━━━━━ SUPPLIED RECORDS ━━━━━

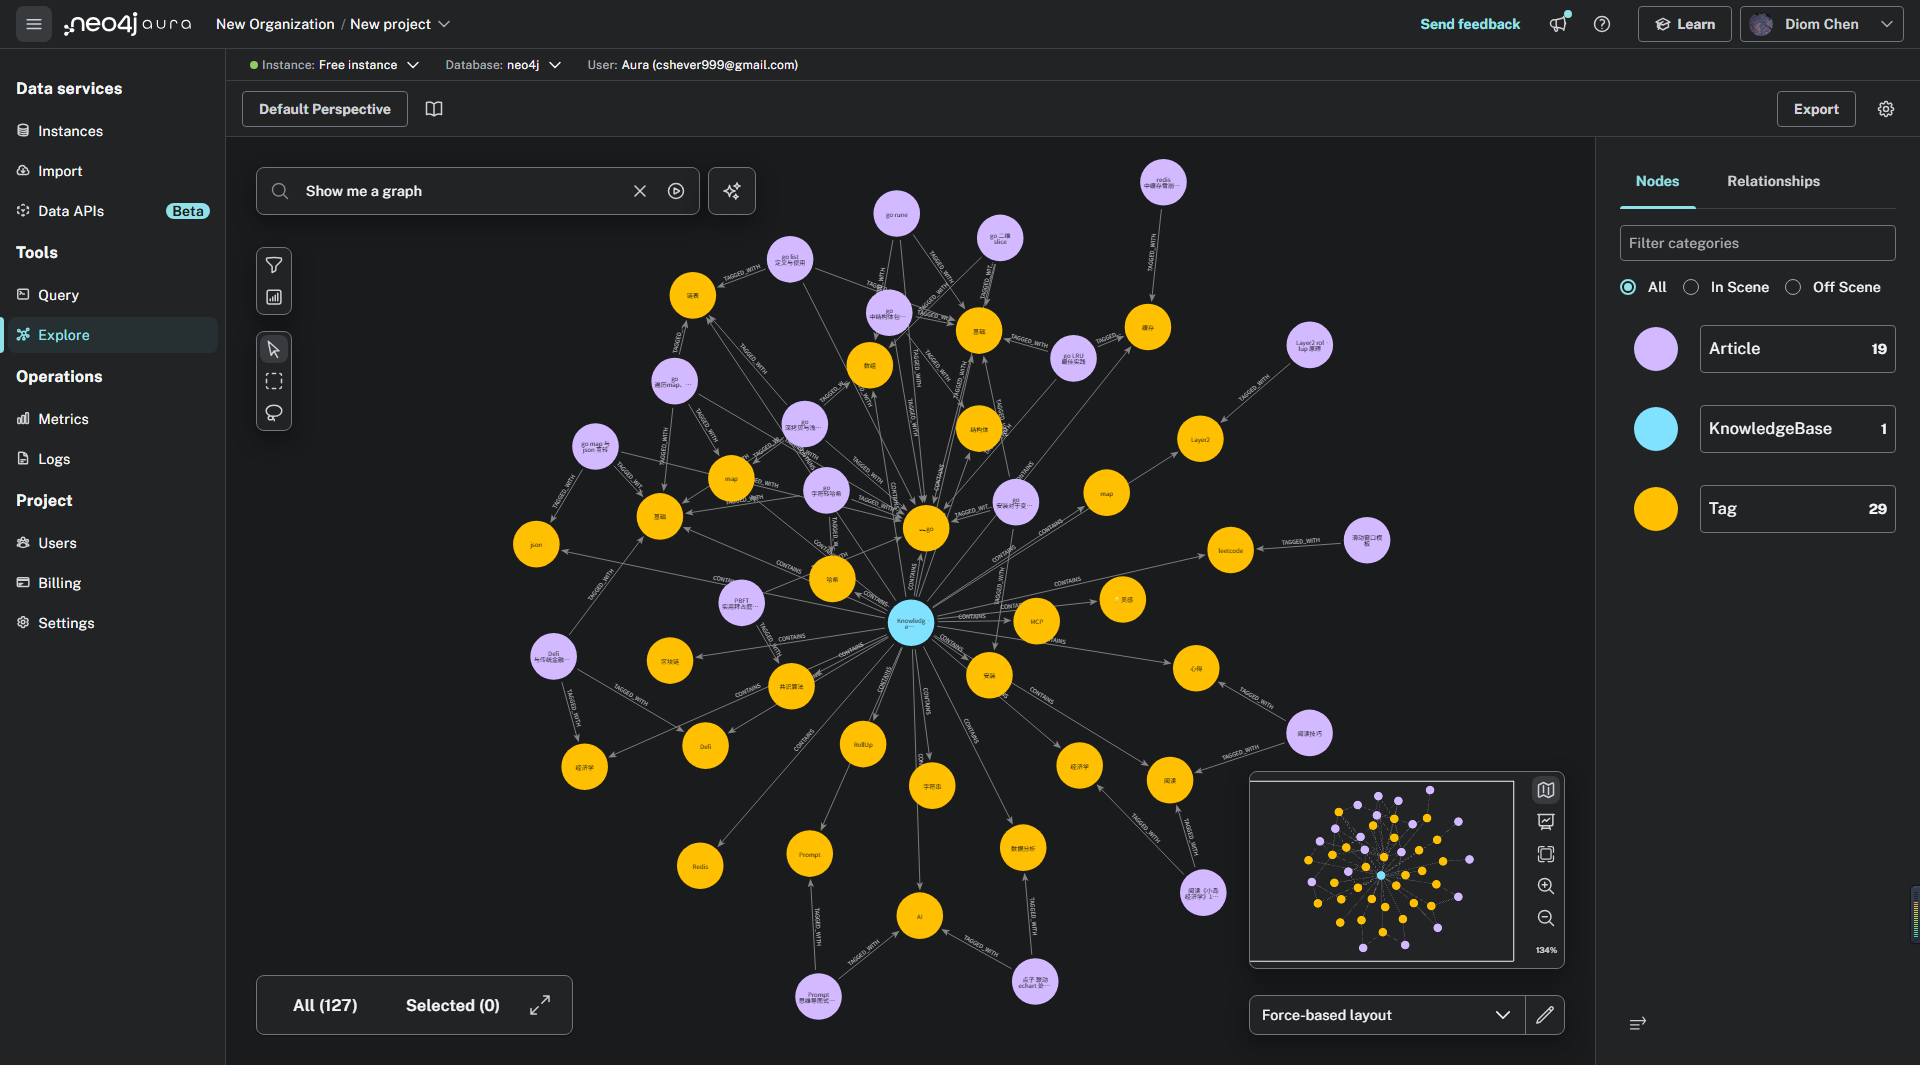Select the rectangle marquee selection tool
1920x1065 pixels.
[274, 381]
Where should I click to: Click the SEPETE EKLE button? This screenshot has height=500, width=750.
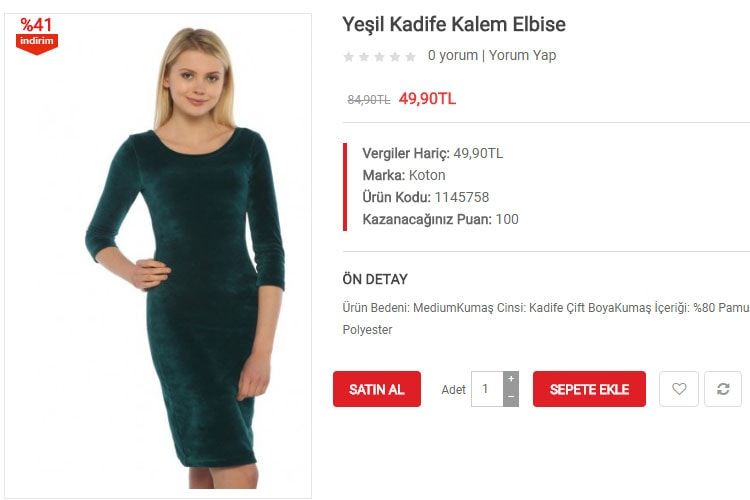(x=589, y=389)
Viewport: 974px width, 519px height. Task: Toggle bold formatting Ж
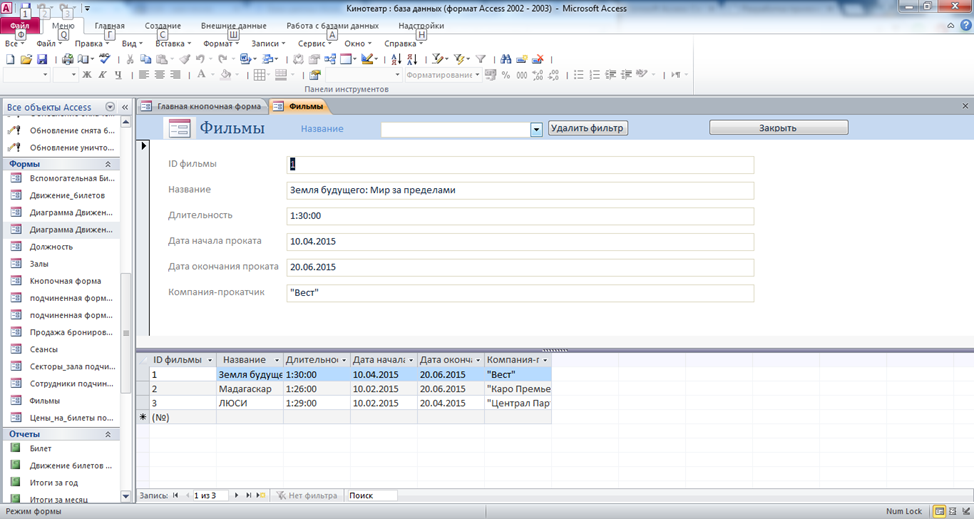click(x=87, y=74)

━━━━━

● WHAT THE TASK REQUIRES:
In the listing above, transcribe exactly the lines from the line containing "Where should I" through the last one, both included, but not the pictures.

● OUTPUT OF THE TASK:
Where should I click to: Click the SEPETE EKLE button? This screenshot has height=500, width=750.
(x=589, y=389)
Viewport: 974px width, 519px height. Task: Toggle bold formatting Ж
click(x=87, y=74)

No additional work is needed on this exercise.